Fat distributions with Reeb directions need not be complex contact

TL;DR

This paper constructs examples of fat (4,6)-distributions with Reeb directions that do not support complex contact structures, answering an open question and showing the space of such structures has infinite codimension.

Contribution

It provides the first explicit examples of fat distributions with Reeb directions lacking complex contact structures, and demonstrates the infinite codimension of complex-contact germs within all such distributions.

Findings

Constructed fat distributions with Reeb directions not supporting complex contact structures.

Proved the space of complex-contact germs has infinite codimension in the space of all fat (4,6)-distribution germs.

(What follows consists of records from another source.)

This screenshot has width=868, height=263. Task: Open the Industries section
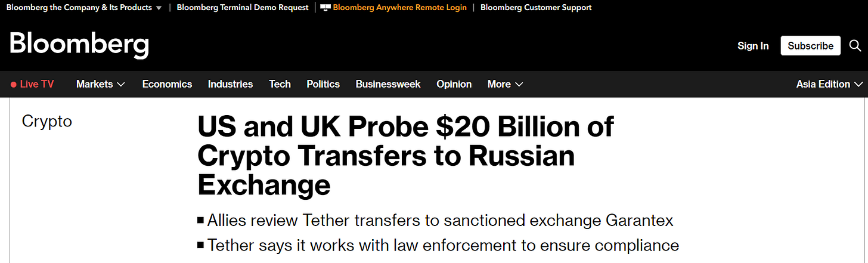(x=230, y=84)
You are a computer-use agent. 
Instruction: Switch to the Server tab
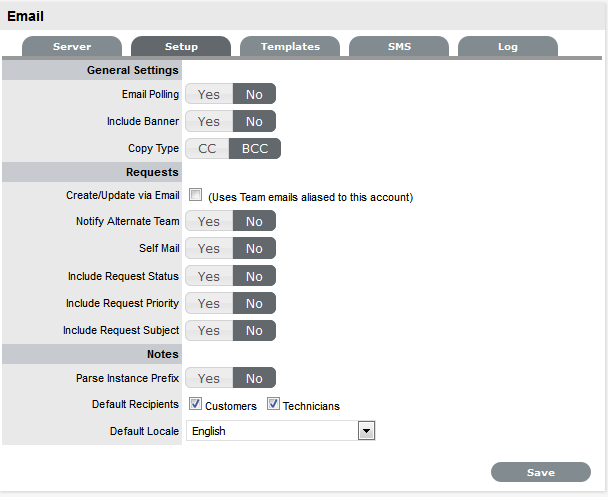pyautogui.click(x=72, y=47)
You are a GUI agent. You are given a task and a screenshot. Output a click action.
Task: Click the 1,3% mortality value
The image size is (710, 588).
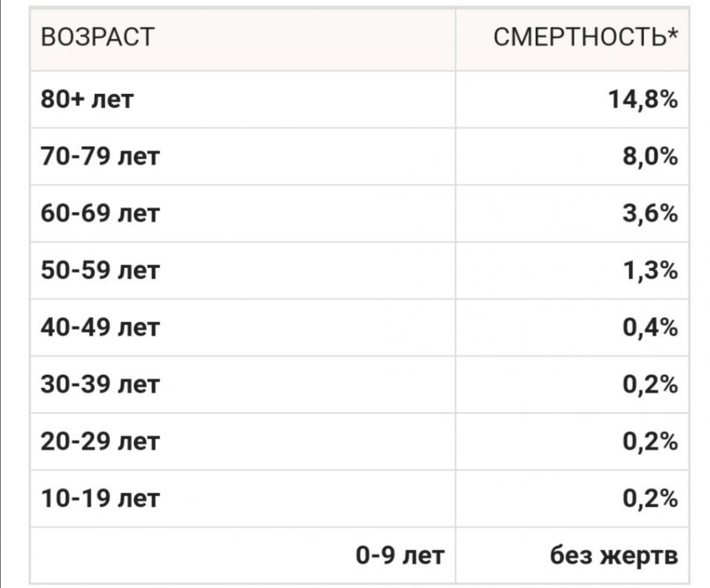tap(650, 270)
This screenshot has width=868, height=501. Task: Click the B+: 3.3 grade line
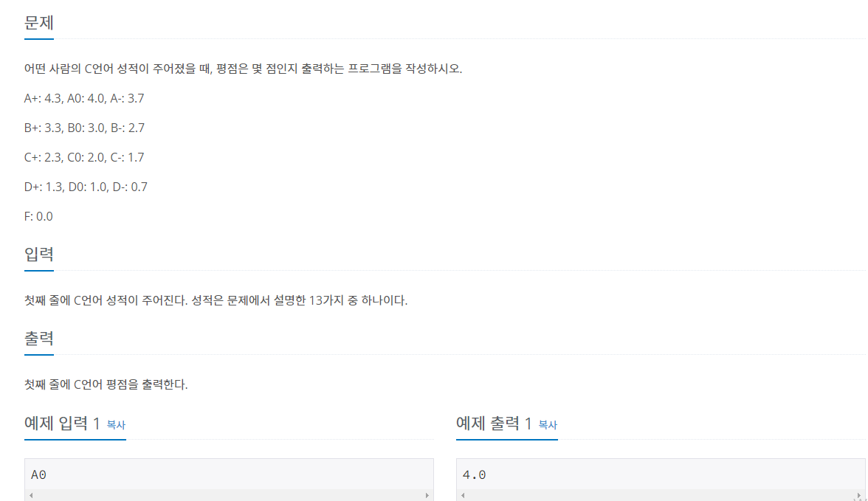click(x=84, y=128)
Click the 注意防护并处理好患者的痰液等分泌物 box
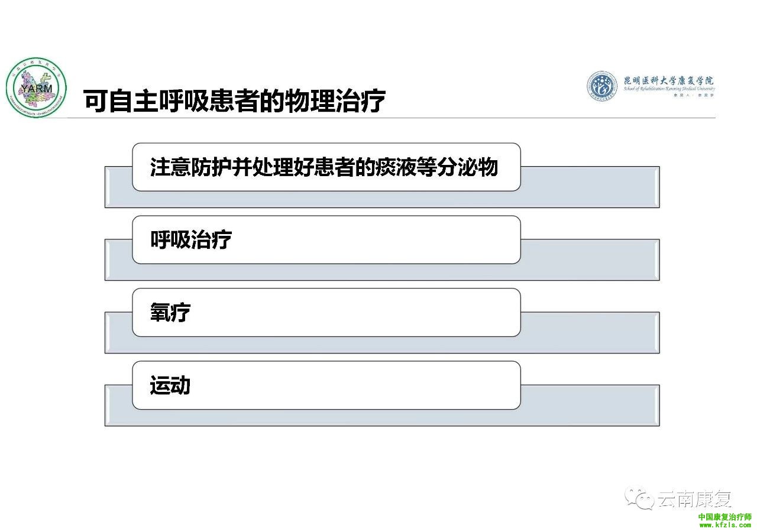 tap(326, 167)
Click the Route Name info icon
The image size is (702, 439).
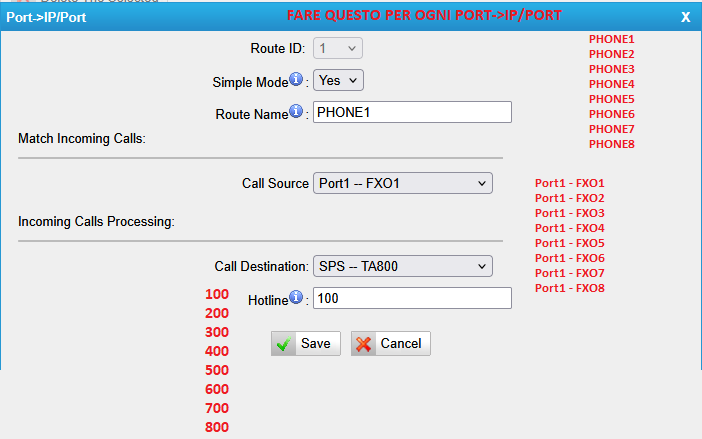pyautogui.click(x=296, y=112)
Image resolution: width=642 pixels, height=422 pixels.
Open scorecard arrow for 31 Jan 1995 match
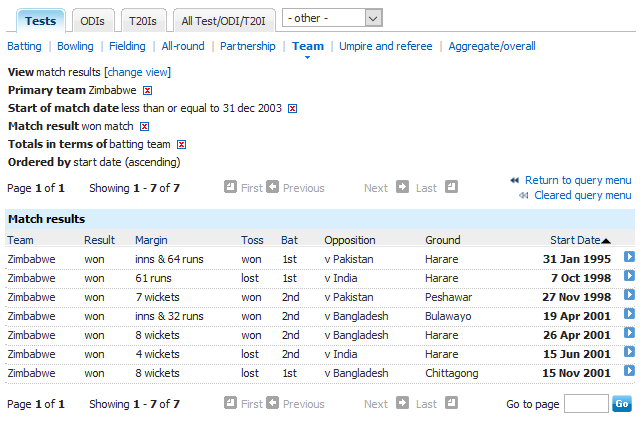(x=629, y=258)
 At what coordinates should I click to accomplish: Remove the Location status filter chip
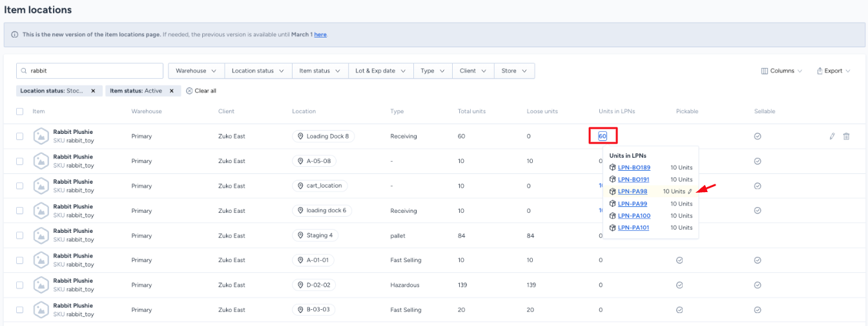(93, 91)
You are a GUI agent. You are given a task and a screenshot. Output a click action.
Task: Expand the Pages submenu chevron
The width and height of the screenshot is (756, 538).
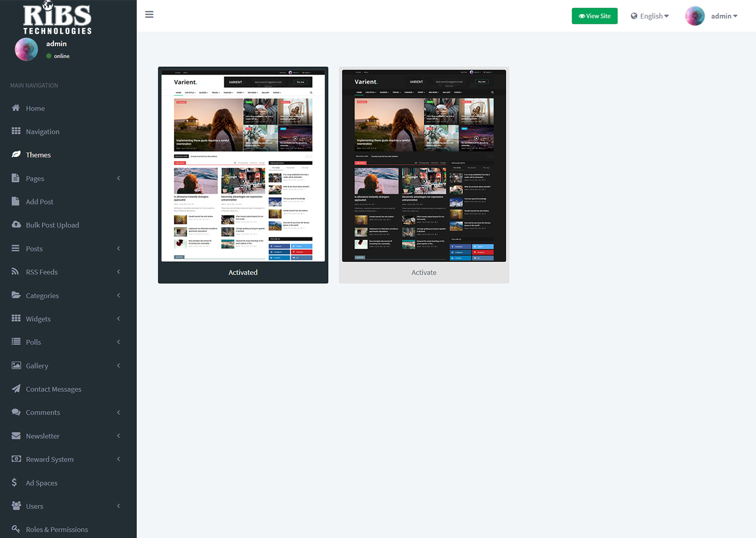tap(118, 178)
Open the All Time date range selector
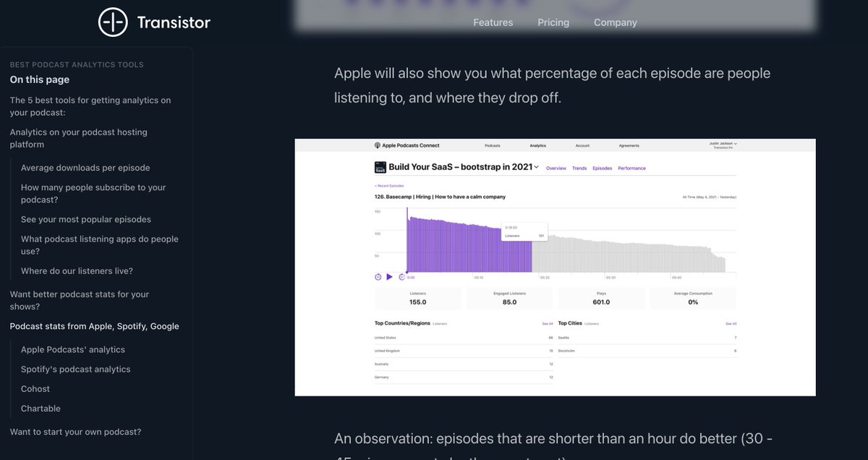Image resolution: width=868 pixels, height=460 pixels. pyautogui.click(x=710, y=197)
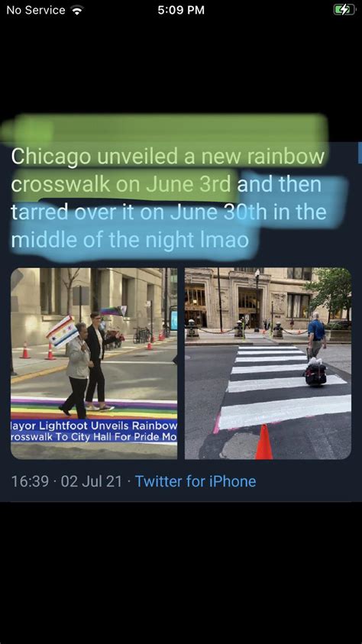The width and height of the screenshot is (362, 644).
Task: Tap the rainbow stripes in the left photo
Action: [94, 408]
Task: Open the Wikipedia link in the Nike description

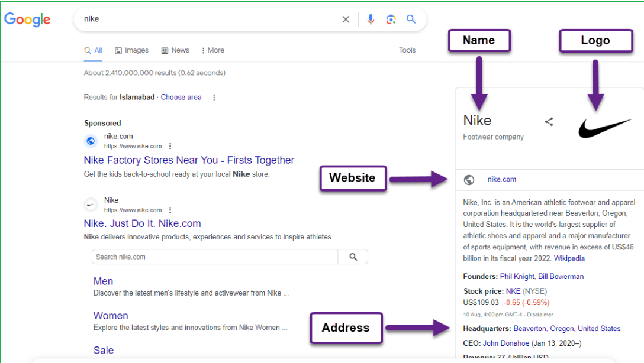Action: point(569,258)
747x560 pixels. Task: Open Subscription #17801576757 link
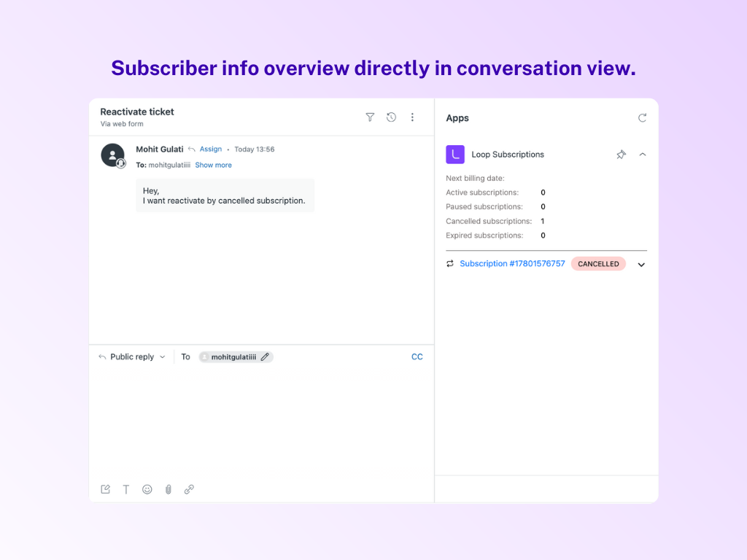click(512, 264)
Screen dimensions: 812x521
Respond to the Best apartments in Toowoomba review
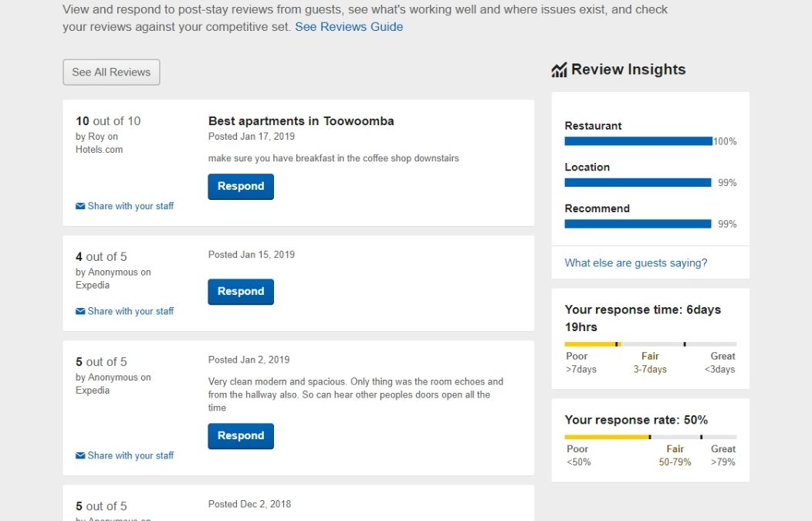tap(241, 187)
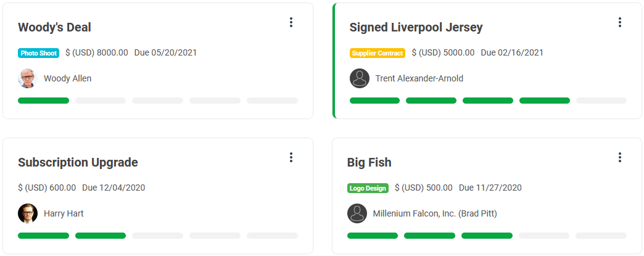Click Trent Alexander-Arnold's placeholder avatar
The width and height of the screenshot is (644, 256).
360,78
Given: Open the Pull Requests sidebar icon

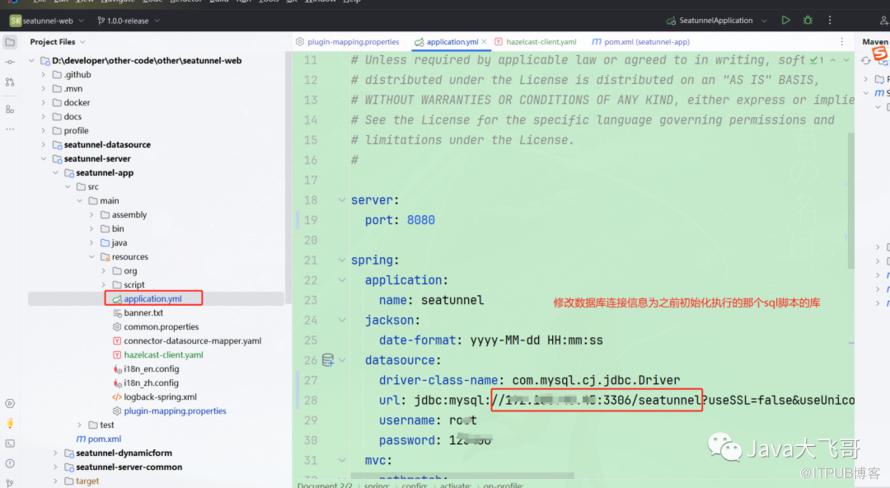Looking at the screenshot, I should [x=10, y=82].
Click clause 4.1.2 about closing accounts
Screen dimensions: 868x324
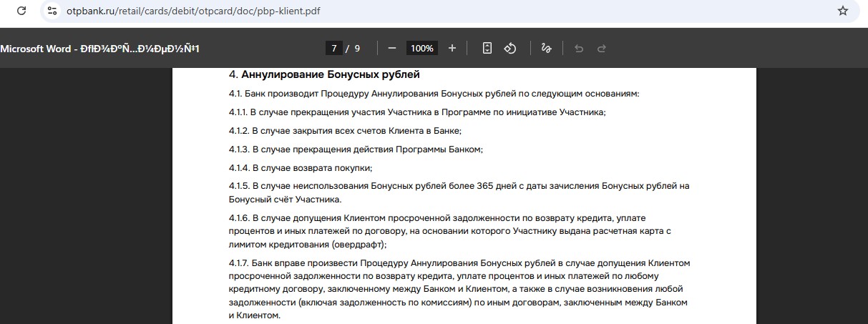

Answered an open question by A. Bhowmick.

Abstract

It is well known that every complex contact $3$-manifold, when regarded as a real manifold, gives rise to a fat $(4,6)$-distribution that admits two Reeb directions. Nonetheless, it was an open question whether the converse was true. This was not known even at the level of germs. The present work completely answers this question in the negative. We construct the first example of a fat distribution with two Reeb directions that does not support a complex contact structure anywhere, not even locally nor up to diffeomorphism. This result answers an open question by A. Bhowmick. In the second part of this work we prove a stronger result. By applying suitable $C^\infty$-perturbations to our construction, we show that the space of complex-contact germs has infinite codimension within the space of fat $(4,6)$-distribution germs with Reeb directions.